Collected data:
▬▬▬
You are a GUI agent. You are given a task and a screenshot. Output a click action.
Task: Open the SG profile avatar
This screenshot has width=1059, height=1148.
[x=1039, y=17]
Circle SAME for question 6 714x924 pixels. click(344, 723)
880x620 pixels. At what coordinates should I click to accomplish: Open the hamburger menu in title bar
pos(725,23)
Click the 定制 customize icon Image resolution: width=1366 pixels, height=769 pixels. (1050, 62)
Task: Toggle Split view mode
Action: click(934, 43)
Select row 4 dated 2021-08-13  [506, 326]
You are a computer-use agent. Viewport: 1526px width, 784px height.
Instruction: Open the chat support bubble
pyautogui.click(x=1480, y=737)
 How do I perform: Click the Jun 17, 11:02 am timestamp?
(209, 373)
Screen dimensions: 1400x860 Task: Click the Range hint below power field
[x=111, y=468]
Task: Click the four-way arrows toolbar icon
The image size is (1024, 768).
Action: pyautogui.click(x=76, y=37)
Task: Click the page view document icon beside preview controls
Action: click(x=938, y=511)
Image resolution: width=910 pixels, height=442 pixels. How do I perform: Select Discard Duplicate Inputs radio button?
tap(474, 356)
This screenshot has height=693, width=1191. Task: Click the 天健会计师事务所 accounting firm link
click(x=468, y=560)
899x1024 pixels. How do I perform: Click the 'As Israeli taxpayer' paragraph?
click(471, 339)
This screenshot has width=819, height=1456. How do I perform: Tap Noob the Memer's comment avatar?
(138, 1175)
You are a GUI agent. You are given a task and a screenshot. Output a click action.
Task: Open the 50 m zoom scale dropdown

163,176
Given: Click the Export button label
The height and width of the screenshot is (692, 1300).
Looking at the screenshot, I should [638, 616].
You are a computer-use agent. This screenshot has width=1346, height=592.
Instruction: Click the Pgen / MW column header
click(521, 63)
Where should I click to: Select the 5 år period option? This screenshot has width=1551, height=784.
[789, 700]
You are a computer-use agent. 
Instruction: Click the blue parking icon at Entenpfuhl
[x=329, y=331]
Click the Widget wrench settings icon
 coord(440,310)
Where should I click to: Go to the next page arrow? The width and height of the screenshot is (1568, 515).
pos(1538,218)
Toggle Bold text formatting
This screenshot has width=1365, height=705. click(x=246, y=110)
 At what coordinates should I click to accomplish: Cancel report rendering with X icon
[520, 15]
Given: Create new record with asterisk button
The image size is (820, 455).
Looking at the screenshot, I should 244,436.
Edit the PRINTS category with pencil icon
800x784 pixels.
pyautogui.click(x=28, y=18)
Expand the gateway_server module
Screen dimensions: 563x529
▬▬▬
### Work required
The records above are to be given again in full, exactly as written.

### Solution to this problem
You are a GUI agent. You are given a task and a screenshot. Output a click action.
Task: Open the SG profile avatar
This screenshot has width=1059, height=1148.
[x=1039, y=17]
Circle SAME for question 6 714x924 pixels. click(344, 723)
880x620 pixels. At what coordinates should I click to accomplish: Open the hamburger menu in title bar
pos(725,23)
Click the 定制 customize icon Image resolution: width=1366 pixels, height=769 pixels. (1050, 62)
Task: Toggle Split view mode
Action: click(934, 43)
Select row 4 dated 2021-08-13  [506, 326]
You are a computer-use agent. Viewport: 1526px width, 784px height.
Instruction: Open the chat support bubble
pyautogui.click(x=1480, y=737)
 How do I perform: Click the Jun 17, 11:02 am timestamp?
(209, 373)
Screen dimensions: 1400x860 Task: Click the Range hint below power field
[x=111, y=468]
Task: Click the four-way arrows toolbar icon
The image size is (1024, 768).
Action: pyautogui.click(x=76, y=37)
Task: Click the page view document icon beside preview controls
Action: click(x=938, y=511)
Image resolution: width=910 pixels, height=442 pixels. How do I perform: Select Discard Duplicate Inputs radio button?
tap(474, 356)
This screenshot has height=693, width=1191. Task: Click the 天健会计师事务所 accounting firm link
click(x=468, y=560)
899x1024 pixels. How do I perform: Click the 'As Israeli taxpayer' paragraph?
click(471, 339)
This screenshot has width=819, height=1456. How do I perform: Tap Noob the Memer's comment avatar?
(138, 1175)
You are a GUI agent. You are given a task and a screenshot. Output a click action.
Task: Open the 50 m zoom scale dropdown

163,176
Given: Click the Export button label
The height and width of the screenshot is (692, 1300).
Looking at the screenshot, I should [638, 616].
You are a computer-use agent. This screenshot has width=1346, height=592.
Instruction: Click the Pgen / MW column header
click(521, 63)
Where should I click to: Select the 5 år period option? This screenshot has width=1551, height=784.
[789, 700]
You are a computer-use agent. 
Instruction: Click the blue parking icon at Entenpfuhl
[x=329, y=331]
Click the Widget wrench settings icon
 coord(440,310)
Where should I click to: Go to the next page arrow? The width and height of the screenshot is (1568, 515).
pos(1538,218)
Toggle Bold text formatting
This screenshot has width=1365, height=705. click(x=246, y=110)
 At what coordinates should I click to accomplish: Cancel report rendering with X icon
[520, 15]
Given: Create new record with asterisk button
The image size is (820, 455).
Looking at the screenshot, I should 244,436.
Edit the PRINTS category with pencil icon
800x784 pixels.
pyautogui.click(x=28, y=18)
Expand the gateway_server module
Screen dimensions: 563x529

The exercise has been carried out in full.